Это важнейшее событие, положившее начало русской культуре и явившееся решающим фактором распространения православной веры с Востока Европы до Азии, за последние десятилетия дало повод некоторым кривотолкам. Появились авторы, пожелавшие злонамеренно умалить роль Византии и, вопреки истории, приписать заслугу Крещения Руси и установления в Киеве православной иерархии не грекам, а болгарам, а именно Охридскому болгарскому патриархату. Эти авторы пытаются изобразить св. Владимира оппортунистом, желавшим, прежде всего, независимости, а поэтому выбравшим вовсе не греческую, а болгарскую юрисдикцию. Действительно, подобный случай имел место в истории, но до Владимира, с болгарским князем Борисом.

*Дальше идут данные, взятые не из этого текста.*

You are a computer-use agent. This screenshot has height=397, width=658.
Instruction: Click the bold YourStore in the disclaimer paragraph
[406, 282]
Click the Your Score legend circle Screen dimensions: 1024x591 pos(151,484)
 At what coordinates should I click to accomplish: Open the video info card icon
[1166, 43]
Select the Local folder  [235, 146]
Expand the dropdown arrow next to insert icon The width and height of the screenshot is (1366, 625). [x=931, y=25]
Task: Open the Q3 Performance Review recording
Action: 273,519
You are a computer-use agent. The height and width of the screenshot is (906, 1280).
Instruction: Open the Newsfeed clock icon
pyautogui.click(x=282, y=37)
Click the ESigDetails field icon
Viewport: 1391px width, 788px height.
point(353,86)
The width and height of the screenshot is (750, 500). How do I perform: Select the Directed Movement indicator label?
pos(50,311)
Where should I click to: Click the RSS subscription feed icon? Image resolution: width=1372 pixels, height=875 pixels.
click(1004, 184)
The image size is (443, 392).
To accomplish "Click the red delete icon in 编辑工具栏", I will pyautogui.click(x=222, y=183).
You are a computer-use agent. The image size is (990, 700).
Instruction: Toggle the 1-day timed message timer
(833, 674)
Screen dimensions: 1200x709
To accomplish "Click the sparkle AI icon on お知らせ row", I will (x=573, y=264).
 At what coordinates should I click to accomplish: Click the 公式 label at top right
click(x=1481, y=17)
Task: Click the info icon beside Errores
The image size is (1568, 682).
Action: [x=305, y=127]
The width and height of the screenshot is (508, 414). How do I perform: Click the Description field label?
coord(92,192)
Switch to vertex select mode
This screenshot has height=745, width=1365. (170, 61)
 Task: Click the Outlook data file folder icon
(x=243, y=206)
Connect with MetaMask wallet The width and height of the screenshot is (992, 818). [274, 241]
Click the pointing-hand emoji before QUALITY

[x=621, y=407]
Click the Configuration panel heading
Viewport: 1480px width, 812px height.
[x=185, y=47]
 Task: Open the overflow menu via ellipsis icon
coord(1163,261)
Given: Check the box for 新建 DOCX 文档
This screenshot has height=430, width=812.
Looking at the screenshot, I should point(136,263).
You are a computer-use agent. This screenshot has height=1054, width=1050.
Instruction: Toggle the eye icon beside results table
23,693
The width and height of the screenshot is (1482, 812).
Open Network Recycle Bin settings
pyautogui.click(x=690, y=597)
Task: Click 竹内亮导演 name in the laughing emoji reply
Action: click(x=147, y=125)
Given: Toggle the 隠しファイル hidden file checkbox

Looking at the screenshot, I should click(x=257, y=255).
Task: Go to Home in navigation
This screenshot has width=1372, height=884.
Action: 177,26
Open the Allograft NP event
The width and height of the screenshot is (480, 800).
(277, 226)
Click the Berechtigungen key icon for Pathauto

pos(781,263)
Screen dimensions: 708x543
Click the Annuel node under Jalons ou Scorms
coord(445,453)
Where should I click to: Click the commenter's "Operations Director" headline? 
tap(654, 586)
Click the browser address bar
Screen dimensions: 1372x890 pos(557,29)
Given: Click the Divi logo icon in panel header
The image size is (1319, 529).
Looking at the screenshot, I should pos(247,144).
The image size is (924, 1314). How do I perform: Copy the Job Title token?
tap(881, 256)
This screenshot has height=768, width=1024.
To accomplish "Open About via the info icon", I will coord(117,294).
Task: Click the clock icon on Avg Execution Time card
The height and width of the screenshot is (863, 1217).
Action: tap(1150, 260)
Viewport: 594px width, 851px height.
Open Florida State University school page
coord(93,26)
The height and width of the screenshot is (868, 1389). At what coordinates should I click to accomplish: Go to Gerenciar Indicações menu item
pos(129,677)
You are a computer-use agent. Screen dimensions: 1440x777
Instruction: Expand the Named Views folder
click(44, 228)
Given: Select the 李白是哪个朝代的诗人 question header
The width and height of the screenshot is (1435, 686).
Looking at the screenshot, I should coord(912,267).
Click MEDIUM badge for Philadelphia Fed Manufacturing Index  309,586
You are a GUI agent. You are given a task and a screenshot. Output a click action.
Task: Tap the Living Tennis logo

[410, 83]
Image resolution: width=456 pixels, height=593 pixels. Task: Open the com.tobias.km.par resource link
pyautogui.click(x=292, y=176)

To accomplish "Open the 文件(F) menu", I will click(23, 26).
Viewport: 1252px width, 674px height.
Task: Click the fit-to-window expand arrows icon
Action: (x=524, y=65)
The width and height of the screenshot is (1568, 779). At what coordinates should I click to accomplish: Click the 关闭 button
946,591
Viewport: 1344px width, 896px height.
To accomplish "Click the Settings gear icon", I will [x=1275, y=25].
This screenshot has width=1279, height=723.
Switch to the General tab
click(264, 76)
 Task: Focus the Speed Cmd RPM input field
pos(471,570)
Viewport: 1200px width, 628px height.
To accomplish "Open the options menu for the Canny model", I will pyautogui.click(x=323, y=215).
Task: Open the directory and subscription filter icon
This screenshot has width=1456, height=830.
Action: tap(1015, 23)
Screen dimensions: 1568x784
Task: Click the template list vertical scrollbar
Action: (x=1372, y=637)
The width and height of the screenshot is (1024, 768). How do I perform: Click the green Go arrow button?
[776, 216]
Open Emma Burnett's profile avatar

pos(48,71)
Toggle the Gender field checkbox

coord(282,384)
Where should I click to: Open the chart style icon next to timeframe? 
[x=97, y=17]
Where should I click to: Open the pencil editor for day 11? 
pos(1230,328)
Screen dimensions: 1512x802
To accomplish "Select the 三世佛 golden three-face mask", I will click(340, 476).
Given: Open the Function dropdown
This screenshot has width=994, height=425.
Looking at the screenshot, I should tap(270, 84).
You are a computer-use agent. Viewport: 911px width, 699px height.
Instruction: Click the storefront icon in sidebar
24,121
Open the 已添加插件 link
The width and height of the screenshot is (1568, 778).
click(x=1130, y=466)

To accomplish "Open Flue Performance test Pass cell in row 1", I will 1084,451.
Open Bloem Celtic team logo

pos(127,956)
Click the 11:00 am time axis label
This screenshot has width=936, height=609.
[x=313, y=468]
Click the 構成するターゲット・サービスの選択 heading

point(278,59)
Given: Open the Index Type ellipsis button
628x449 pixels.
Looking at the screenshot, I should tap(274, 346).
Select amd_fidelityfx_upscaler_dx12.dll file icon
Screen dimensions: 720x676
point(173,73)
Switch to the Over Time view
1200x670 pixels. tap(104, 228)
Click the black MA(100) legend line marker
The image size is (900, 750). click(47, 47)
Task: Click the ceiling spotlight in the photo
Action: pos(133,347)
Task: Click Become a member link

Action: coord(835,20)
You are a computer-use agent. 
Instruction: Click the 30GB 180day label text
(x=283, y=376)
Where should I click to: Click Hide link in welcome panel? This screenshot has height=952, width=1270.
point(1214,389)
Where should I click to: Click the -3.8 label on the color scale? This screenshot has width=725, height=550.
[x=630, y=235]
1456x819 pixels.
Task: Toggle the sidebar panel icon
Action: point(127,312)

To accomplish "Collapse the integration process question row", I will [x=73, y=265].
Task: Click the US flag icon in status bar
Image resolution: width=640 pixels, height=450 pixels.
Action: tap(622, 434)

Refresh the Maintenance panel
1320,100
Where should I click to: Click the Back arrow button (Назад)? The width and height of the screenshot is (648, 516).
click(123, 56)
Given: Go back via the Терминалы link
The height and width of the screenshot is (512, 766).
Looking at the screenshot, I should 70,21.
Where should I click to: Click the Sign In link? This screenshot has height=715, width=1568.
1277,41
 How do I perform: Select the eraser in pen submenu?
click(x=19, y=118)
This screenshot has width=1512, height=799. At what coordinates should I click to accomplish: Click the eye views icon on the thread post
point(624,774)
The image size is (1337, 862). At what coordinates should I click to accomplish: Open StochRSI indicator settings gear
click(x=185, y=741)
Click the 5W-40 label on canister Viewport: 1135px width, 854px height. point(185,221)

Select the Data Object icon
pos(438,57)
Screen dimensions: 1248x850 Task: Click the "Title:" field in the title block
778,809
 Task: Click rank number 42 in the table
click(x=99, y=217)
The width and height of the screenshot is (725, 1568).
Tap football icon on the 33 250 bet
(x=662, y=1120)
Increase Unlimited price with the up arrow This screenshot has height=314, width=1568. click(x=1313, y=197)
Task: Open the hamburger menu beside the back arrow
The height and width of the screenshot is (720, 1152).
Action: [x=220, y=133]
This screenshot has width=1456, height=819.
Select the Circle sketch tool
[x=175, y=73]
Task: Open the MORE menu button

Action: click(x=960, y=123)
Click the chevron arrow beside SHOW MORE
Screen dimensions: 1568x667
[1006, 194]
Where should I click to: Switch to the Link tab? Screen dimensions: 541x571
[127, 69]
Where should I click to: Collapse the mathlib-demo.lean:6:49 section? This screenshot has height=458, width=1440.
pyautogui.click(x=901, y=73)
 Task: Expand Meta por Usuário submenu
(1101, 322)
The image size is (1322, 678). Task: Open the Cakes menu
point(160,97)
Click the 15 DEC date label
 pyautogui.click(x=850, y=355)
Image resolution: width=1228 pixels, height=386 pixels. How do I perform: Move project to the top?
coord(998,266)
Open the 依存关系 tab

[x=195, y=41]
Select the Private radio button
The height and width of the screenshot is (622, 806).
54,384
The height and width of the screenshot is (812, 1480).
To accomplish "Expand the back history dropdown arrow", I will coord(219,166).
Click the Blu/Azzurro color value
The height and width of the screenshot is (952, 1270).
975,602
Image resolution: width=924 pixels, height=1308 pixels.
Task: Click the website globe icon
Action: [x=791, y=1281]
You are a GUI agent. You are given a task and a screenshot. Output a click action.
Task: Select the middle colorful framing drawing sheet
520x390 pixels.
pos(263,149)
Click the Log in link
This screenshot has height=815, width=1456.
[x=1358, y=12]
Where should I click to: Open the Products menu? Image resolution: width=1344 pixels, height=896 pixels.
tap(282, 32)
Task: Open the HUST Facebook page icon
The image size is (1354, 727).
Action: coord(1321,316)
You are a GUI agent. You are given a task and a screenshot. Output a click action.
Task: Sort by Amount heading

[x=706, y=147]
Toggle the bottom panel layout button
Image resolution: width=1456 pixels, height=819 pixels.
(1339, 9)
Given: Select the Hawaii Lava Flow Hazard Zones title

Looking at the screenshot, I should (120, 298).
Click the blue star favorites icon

Как было нами сказано в первой части (см. ч. I, гл. III, § 2), крещенный при патриархе Фотии князь Борис (Михаил), под влиянием латинских интриг, воспользовался юрисдикционными спорами между Римом и Византией, чтобы потребовать от патриарха независимой иерархии для своей новокрещеной страны и царского титула для себя. Получив отказ, в августе 866 г. он отправил послов одновременно в Рим и Регенсбург, т.е. к папе Николаю I и к германскому императору Людовику II. Как известно, папа немедленно же послал ему епископов и проповедников, ставших вытравлять все сделанное в Болгарии греческими священниками Фотия. Введенные там новшества и лжеучения были в 867 г. осуждены в Константинополе четырьмя патриархами, а Николай I был предан анафеме и низложен. Эта строгая мера, а также отказ и папы признать независимость болгарской кафедры, заставили Бориса одуматься и уже в 870 г. его послы вновь запросили Византию о возврате Болгарии греческой юрисдикции, вследствие чего Борису были посланы из Константинополя епископы. С тех пор, несмотря на политические осложнения, Болгария пребывала православной, а епископы ее подчинялись греческому патриарху вплоть до 1017г., когда Болгарская Церковь была признана автокефальной. Следовательно, в то время, когда св. Владимир собирался креститься, ни о каком “Болгарском патриархате” не могло быть и речи.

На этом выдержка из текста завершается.